A little of war, and the padre very soon finds his limitations. To begin with, he is attached to a Field Ambulance and not to a regiment, as a rule. The only time he sees the men is when they are wounded. Then he often feels in the way and fears to obstruct the doctor in his job. So all that is left is going out with the stretcher-bearing party at night, showing a good example, cool in danger, merciful to the wounded. But that again is not his job.

First, when he laid aside the sad raiment of his calling, and put on his khaki habiliments of war, he thought that the chief part of his job was to shrive the soldier before action, and to comfort the dying. Later he found that the soldier would not be shriven, and found, to his surprise, that the dying need no comfort.

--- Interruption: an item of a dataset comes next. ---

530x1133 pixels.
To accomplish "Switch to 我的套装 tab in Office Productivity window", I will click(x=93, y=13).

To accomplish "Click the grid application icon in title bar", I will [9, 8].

Very soon he learnt that wounded men want the doctor, and chiefly as the instrument that brings them morphia and ease from pain. And when the wound is mortal, God's mercy descends upon the man and washes out his pain. How should he need the padre, when God Himself is near?

Early in his military career the young ministers of the Gospel were provided with small diaries, in which they might record the dying messages of the wounded. Then came disillusion, and they found the dying had no messages to send; they are at peace, the wonderful peace that precedes the final dissolution, and all they ask is to be left alone.

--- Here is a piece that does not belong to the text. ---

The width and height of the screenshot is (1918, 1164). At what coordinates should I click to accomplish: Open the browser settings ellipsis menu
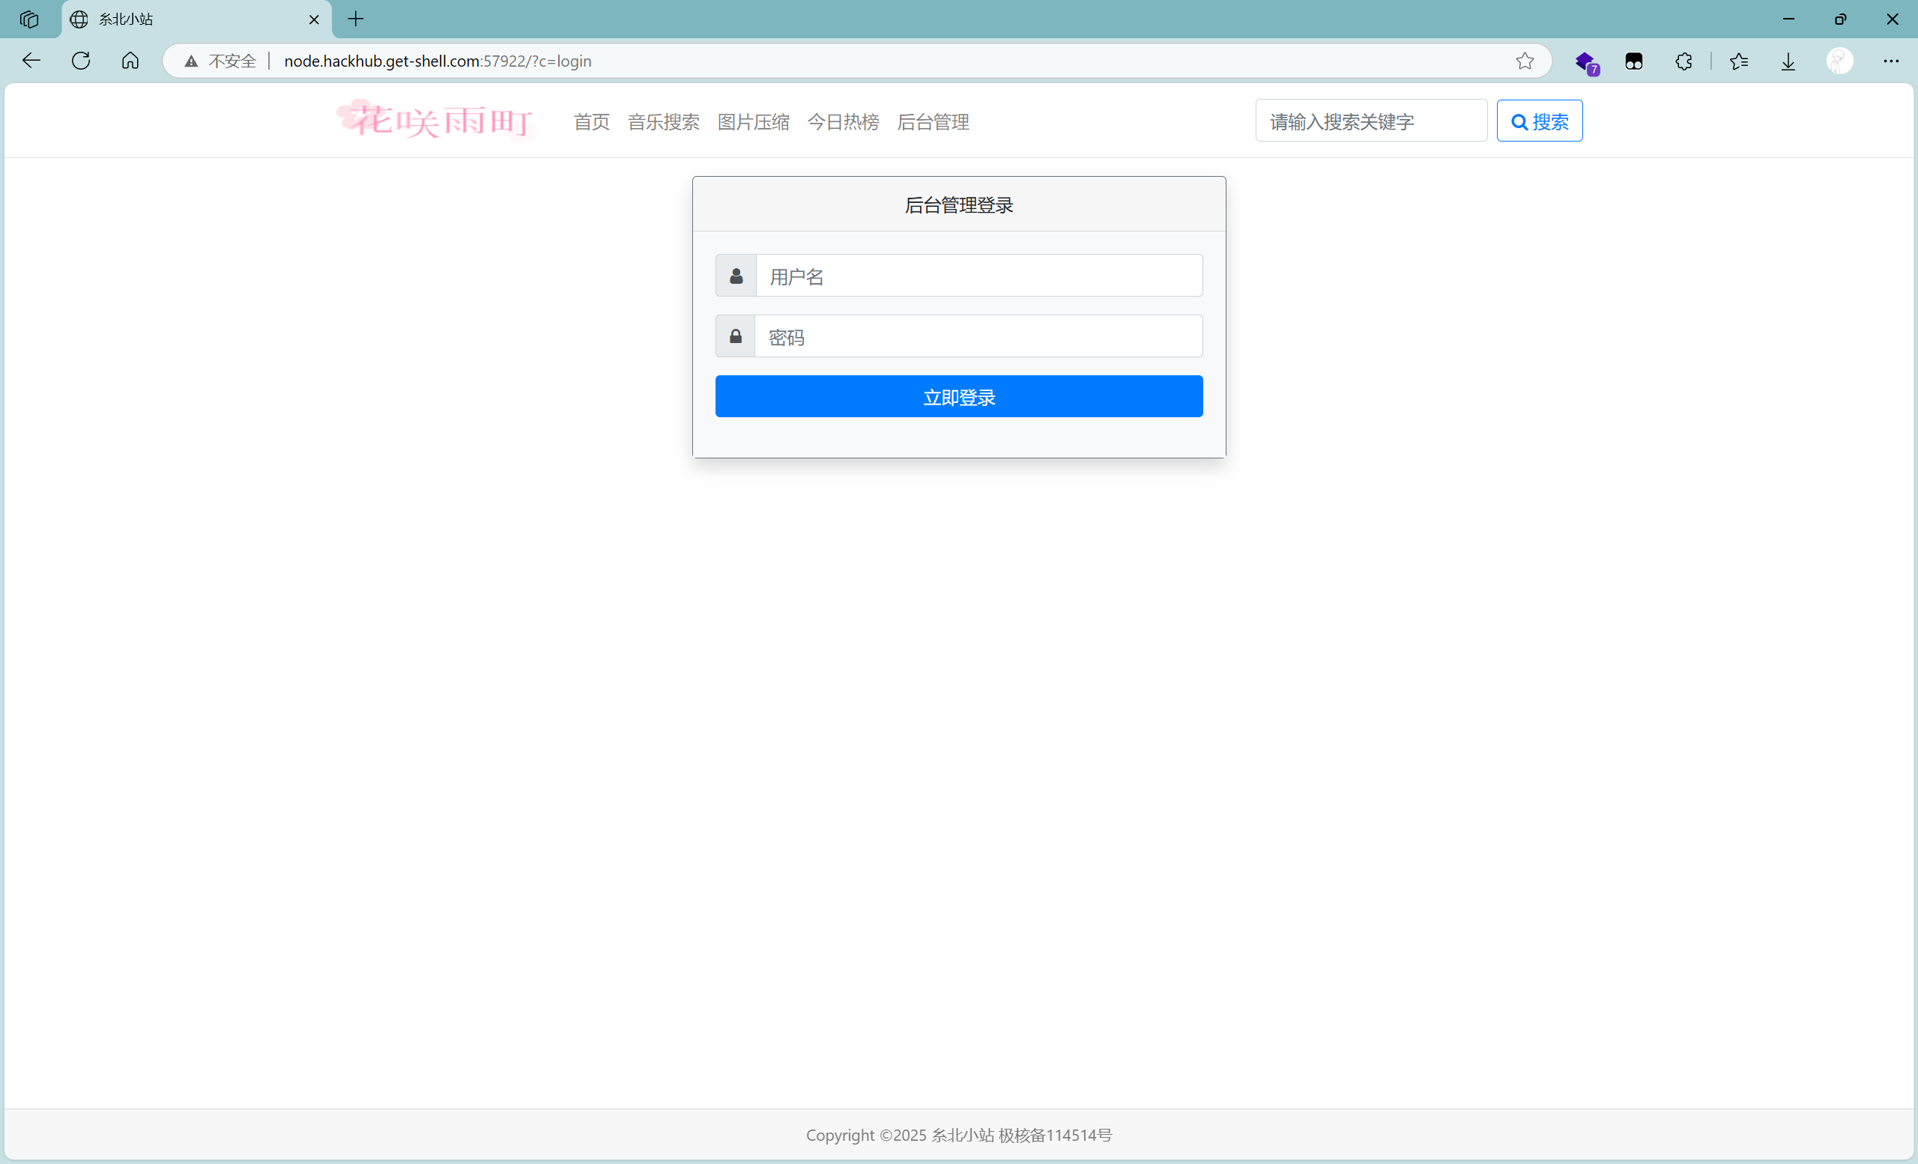coord(1892,61)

So is it to be wondered at, that men with imagination, men like Furze, the Bishop of Pretoria, saw in a vision clear that the padre's job lay with the living and not with the dying, that he could point the way by the example of a splendid life with the soldier, far better than by a hundred discourses, as an officer, from the far detachment of the pulpit. Thus was the idea conceived and so was the experiment carried out. And all of us who were in German East Africa can vouch for the splendid results of these excellent examples. For the private soldier saw that his fellow-soldier, handicapped as he was by being a parson, could know his job and do his job as a soldier better than Tommy could himself. To his surprise, he found that here was a man who could make himself intelligible without prefixing a flaming adjective when he asked his pal to pass the jam. Here was a N.C.O., a real good fellow too, who could give an order and point a moral without the use of a blistering oath; a man who was a man, cool under fire, ready for any dangerous venture, cheerful always, never grousing, always generous and open as a soldier should be, never preaching, never openly praying, never asking men to do what he would not do himself. Can you wonder that Tommy understood, and, understanding, copied this example?

When he saw a man inspired by some inward Spirit that made him careless of danger, contemptuous of death, fulfilling all the Soldier's requirements in the way of manhood, he knew quite well that some Divine inward fire upheld this once despised follower of Christ. Then lo! the transformation. First, the oaths grew rarer in the ranks and vanished; then came the discovery that, after all, it really was possible to conduct a conversation in the same language as the soldier used at home with his wife and children; that, after all, the picturesque adjectives that flavoured the speech of camps were not necessary; that there was really no need for two kinds of speech, the language of the camp and the language of the drawing-room.